(Dataset listing)
* * *

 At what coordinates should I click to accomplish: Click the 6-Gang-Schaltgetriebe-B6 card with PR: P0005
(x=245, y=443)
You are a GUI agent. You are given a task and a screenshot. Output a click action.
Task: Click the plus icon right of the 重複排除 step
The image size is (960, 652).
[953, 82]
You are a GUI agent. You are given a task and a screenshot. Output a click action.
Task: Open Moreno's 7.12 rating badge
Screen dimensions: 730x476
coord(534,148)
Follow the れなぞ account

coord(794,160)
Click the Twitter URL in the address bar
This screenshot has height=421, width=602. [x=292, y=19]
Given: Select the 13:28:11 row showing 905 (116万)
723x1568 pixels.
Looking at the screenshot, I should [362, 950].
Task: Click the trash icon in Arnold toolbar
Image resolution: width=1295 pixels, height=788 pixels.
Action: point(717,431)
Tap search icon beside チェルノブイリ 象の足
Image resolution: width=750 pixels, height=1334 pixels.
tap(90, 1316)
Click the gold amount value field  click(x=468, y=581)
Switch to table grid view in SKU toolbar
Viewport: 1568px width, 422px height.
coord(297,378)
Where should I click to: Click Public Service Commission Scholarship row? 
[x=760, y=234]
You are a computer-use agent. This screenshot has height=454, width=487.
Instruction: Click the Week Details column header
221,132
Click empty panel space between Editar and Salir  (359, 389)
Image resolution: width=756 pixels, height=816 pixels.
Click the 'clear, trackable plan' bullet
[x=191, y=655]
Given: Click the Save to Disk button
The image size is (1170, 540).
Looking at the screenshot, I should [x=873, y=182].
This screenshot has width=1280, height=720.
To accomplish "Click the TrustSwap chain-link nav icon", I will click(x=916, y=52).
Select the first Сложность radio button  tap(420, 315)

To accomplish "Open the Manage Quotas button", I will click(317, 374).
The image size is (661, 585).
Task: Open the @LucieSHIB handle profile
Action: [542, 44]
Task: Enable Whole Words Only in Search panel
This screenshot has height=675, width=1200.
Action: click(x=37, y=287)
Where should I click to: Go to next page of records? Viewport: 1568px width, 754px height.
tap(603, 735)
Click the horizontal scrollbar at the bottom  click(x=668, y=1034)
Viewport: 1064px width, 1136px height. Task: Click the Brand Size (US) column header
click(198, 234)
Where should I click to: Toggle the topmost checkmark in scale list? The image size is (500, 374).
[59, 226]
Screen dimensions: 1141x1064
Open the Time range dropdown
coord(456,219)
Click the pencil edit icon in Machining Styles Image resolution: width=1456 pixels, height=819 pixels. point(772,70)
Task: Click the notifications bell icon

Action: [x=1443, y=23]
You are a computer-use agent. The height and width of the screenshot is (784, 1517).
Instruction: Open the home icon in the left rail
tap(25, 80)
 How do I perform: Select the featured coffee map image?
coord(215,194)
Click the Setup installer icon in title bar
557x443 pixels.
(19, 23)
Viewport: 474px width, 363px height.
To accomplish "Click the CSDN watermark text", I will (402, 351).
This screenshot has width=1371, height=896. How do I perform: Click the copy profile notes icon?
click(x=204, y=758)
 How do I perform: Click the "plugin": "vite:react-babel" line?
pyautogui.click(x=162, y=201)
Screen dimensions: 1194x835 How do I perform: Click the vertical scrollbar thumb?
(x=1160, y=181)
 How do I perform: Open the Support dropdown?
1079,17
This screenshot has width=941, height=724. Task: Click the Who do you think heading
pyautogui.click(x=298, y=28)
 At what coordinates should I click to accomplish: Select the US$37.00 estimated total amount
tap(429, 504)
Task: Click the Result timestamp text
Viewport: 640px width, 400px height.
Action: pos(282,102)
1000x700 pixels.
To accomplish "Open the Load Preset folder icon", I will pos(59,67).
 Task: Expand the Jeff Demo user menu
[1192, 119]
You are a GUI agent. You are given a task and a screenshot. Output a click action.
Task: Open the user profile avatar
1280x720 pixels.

* * *

• DIRECTIONS FOR THIS TASK:
Reproduce the listing word for word, starting at the line that contains "At what coordinates should I click to accomplish: Select" and continuing through the end of the listing.

• ANSWER TO THIS PROBLEM:
 At what coordinates should I click to accomplish: Select the US$37.00 estimated total amount
tap(429, 504)
Task: Click the Result timestamp text
Viewport: 640px width, 400px height.
Action: pos(282,102)
1000x700 pixels.
To accomplish "Open the Load Preset folder icon", I will pos(59,67).
 Task: Expand the Jeff Demo user menu
[1192, 119]
You are a GUI agent. You are given a task and a screenshot. Output a click action.
Task: Open the user profile avatar
1280x720 pixels.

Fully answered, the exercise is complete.